§ **Data supplied**:
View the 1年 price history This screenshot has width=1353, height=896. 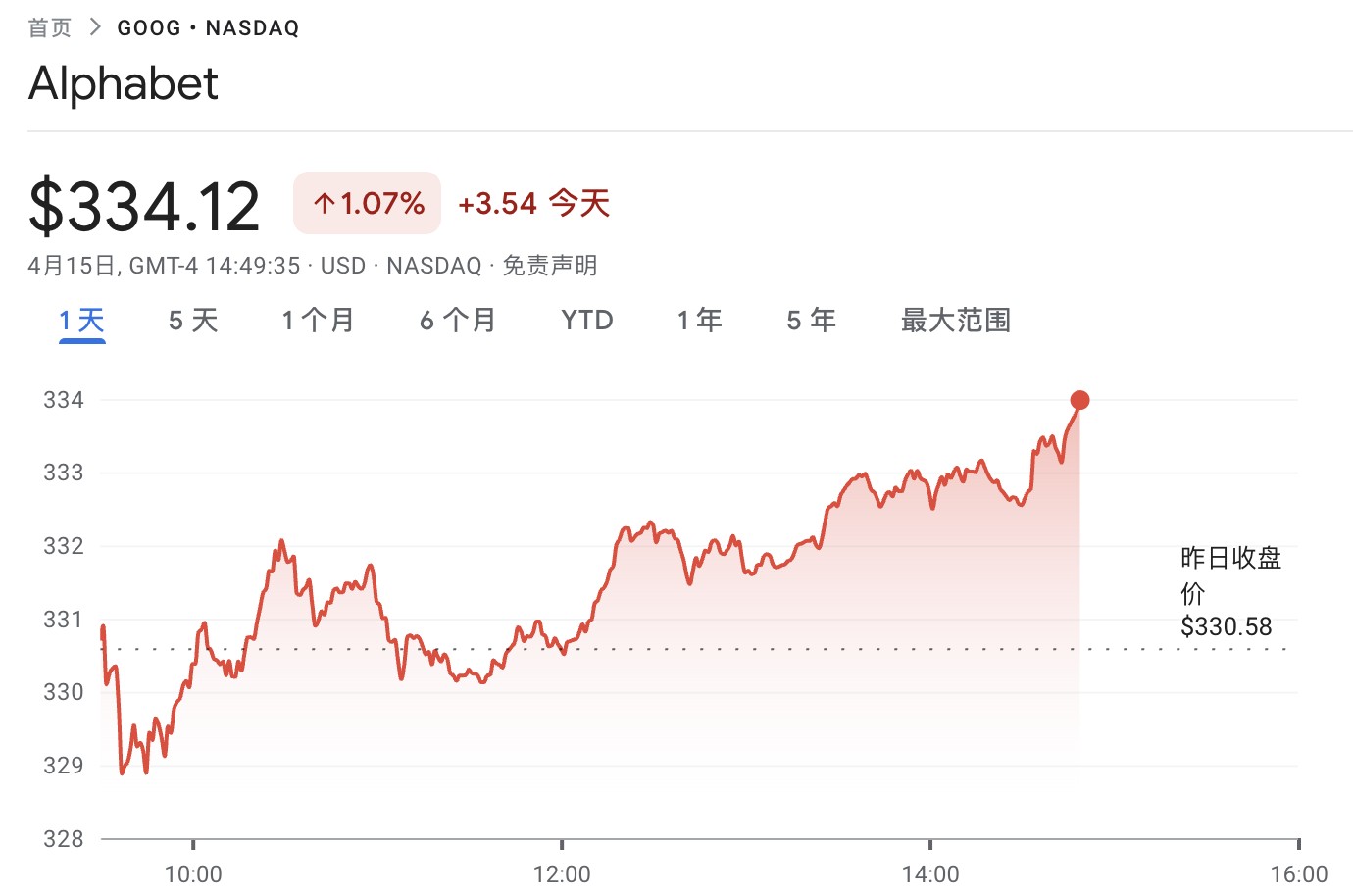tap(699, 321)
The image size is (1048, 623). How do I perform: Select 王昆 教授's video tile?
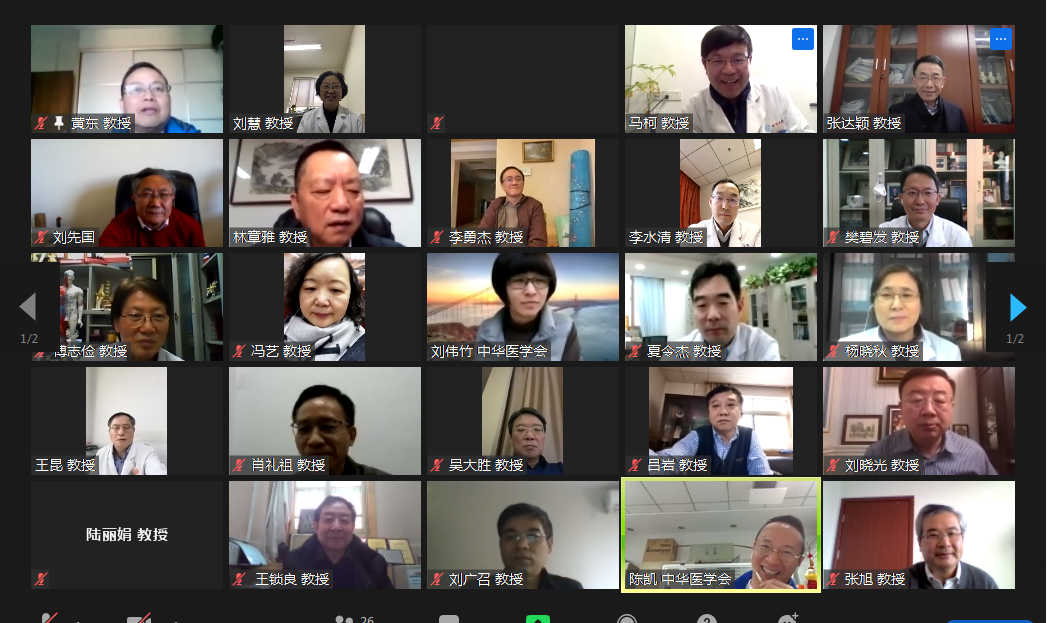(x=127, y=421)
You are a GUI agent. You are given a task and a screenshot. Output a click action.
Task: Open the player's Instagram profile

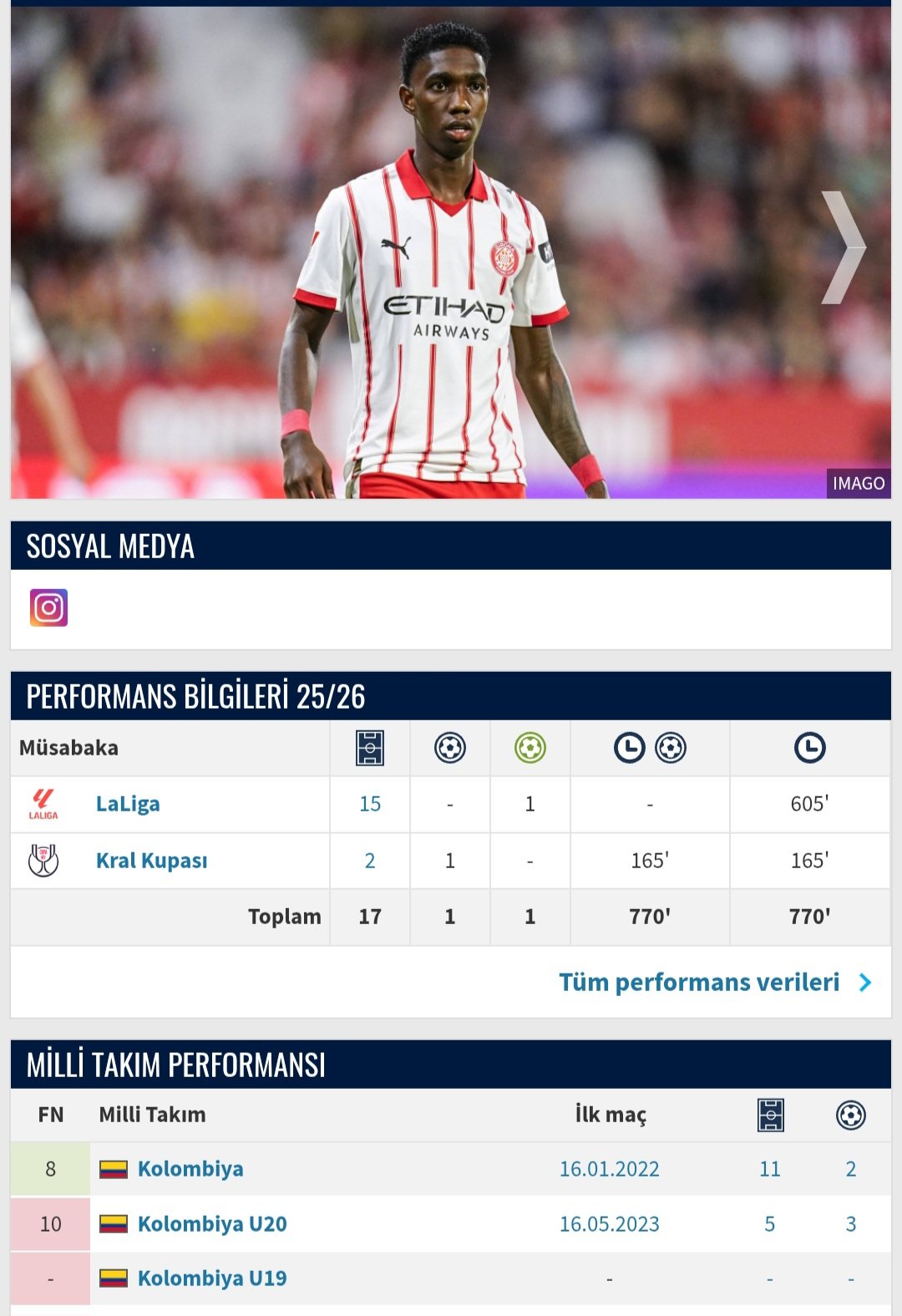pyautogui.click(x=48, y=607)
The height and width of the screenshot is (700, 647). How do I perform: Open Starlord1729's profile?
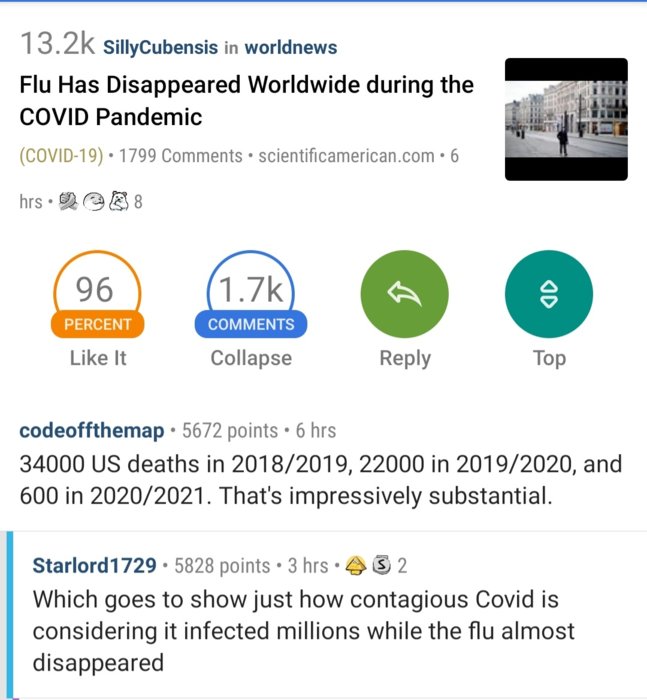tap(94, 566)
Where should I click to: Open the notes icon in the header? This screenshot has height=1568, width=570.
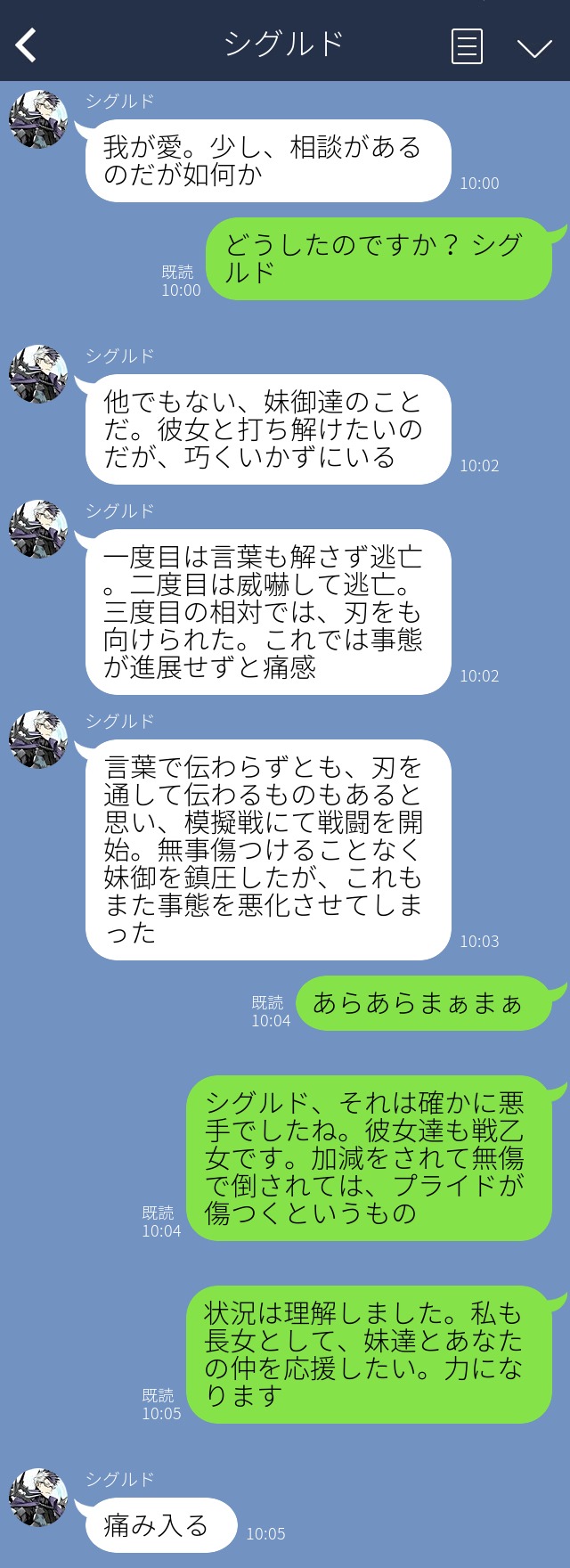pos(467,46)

§ **Aim of the exercise**:
Can you give everything from the line containing "You are a GUI" down to the end of the listing as a numbered list, skipping blank lines and leaving out the pictures?

§ **Response below**:
1. You are a GUI agent. You are given a task and a screenshot. Output a click action.
2. Task: Open the player's Instagram profile
3. pyautogui.click(x=48, y=607)
4. The height and width of the screenshot is (700, 647). How do I perform: Open Starlord1729's profile?
5. tap(94, 566)
6. Where should I click to: Open the notes icon in the header? This screenshot has height=1568, width=570.
7. pos(467,46)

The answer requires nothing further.